§ **Your assignment**
From the blog post about bounty hunters and pot roast, copy out word for word the stretch from "But enough philosophy." to "post commute cocktail.".

Tuesday, October 19, 2010

Bounty Hunters and Pot Roast

Last week I was watching a classic motion picture, Hannie Caulder, in which Raquel Welch, under the tutelage of bounty hunter Robert Culp, becomes a gunfighter so as to exact revenge on Ernest Borgnine, Jack Elam and Strother Martin, the three of whom killed her husband and, ah, had their way with her.    We meet Robert Culp as he rides in, a dead outlaw with a price on his head tied across the saddle of his pack horse.  At this point a question occurred to me; do you suppose old west bounty hunters minored in undertaking?  I mean westerns are littered with bounty hunters hauling dead guys around the desert, waiting to cash in at the next Sheriff's office.  You would think things would get a little rank.  So, it occurred to me that, obviously, these guys must already be embalmed.

But enough philosophy.

It was an interesting weekend, culinarily speaking.  I was being a very good (vegetarian) boy, perhaps too good.  Starting off Friday evening with a longer and more frustrating day at the office than I had hoped, I hit a mess of traffic on the southbound 215 en route to the homestead.  I had called Larry, my neighbor, to see how his commute was progressing, figuring that if we were stuck fairly close to each other on the freeway we could exit to some convenient bar to wait for traffic to thin out.  Unfortunately, or I guess fortunately for Larry, he was well ahead of me and close to home.  We agreed to meet at his house for a post commute cocktail.

(Here I should plug my concept for increasing ridership in carpools.  Various public agencies from the AQMD to CalTrans to whoever are always trying to come up with ways to incite people to carpool.  Excuse me, I suppose that should be "incentivize."  (God I hate that.)  My concept is simple; legalize drinking for riders in carpools.  The concept is not that radical, it's just taking designated driver to its obvious limit.  Think how much more enjoyable the ride would be, kicking it in the back seat with a frosty brew or maybe a nice Suavignon Blanc.  And the peer pressure from the drivers, encouraging their fellow carpoolers to drive so that each can get his turn behind the glass.  Ridership would skyrocket.  I'm thinking about trying to qualify this for the California ballot.  What the heck, screwier stuff comes out of our initiative process.)

Anyway, made it home and hooked up with Larry for a little Jack Daniel's.  I decided that we were in no mood for cooking, so we treated the Pimms to dinner at Oggi's.  I was sorely tempted to have something with MEAT, but I settled on a personal size  pizza, the Bocce Ball, with alfredo sauce, spinach, roasted garlic, red bell peppers and Gorgonzola cheese.  Plenty decadent without the meat.  A small Greek salad and a couple IPAs and it was a dinner made in heaven.

§ **Supplied entries**
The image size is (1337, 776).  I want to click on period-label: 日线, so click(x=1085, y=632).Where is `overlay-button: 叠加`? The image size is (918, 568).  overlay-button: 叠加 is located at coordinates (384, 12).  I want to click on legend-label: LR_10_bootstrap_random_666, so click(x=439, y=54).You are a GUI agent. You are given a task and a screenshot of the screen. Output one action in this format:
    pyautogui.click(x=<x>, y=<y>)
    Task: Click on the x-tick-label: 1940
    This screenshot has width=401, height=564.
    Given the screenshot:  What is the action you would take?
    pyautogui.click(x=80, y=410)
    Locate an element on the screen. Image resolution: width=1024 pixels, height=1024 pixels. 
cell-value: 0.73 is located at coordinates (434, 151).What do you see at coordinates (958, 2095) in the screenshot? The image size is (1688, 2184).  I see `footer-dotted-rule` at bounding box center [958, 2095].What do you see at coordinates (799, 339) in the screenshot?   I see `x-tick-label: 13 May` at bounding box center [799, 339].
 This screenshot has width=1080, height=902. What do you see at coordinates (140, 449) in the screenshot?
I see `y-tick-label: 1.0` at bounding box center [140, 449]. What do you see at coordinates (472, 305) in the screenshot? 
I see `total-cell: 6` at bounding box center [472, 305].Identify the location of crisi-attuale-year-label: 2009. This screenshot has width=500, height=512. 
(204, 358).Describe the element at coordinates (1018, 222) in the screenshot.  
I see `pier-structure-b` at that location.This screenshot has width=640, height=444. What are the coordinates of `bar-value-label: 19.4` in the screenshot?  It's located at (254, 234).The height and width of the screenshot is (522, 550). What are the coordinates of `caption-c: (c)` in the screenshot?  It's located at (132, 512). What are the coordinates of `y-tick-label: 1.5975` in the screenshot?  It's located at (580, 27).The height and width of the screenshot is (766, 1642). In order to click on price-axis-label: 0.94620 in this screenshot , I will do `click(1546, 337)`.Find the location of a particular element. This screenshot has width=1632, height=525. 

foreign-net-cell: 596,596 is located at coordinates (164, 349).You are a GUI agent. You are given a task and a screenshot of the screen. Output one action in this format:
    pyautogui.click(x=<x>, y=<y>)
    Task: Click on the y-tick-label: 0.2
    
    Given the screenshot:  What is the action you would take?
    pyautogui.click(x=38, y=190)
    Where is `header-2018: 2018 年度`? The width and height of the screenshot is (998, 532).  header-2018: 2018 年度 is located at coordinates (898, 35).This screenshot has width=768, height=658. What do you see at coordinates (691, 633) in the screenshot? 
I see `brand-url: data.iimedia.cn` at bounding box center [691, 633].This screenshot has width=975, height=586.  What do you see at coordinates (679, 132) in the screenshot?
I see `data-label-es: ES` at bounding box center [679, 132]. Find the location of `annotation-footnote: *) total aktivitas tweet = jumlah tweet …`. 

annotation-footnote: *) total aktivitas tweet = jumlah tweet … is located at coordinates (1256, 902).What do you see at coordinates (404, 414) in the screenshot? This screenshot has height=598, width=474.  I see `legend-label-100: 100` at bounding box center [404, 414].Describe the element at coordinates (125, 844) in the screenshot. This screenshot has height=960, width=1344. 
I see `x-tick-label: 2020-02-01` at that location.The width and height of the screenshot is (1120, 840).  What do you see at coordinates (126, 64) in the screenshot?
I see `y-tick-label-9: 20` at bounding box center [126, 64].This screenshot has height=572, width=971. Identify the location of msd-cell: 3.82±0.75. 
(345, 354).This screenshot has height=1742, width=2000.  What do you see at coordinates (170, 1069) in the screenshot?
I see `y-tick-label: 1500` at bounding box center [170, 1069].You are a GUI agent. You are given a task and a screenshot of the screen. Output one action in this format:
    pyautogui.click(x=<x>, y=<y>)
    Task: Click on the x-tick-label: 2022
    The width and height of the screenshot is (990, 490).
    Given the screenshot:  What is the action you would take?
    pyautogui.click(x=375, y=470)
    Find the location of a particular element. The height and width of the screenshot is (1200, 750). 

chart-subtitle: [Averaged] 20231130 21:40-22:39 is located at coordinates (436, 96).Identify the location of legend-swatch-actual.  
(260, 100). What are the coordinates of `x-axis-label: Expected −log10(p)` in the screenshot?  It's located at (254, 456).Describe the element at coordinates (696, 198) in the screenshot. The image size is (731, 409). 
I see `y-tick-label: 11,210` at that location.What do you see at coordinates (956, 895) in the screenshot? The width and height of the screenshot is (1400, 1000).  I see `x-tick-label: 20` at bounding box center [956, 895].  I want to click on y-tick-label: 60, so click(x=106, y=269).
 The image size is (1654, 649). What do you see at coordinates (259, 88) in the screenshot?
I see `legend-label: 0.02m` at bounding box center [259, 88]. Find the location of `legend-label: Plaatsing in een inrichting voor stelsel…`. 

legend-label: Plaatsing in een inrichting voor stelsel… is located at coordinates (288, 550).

§ **Expected answer**
But enough philosophy.

It was an interesting weekend, culinarily speaking.  I was being a very good (vegetarian) boy, perhaps too good.  Starting off Friday evening with a longer and more frustrating day at the office than I had hoped, I hit a mess of traffic on the southbound 215 en route to the homestead.  I had called Larry, my neighbor, to see how his commute was progressing, figuring that if we were stuck fairly close to each other on the freeway we could exit to some convenient bar to wait for traffic to thin out.  Unfortunately, or I guess fortunately for Larry, he was well ahead of me and close to home.  We agreed to meet at his house for a post commute cocktail.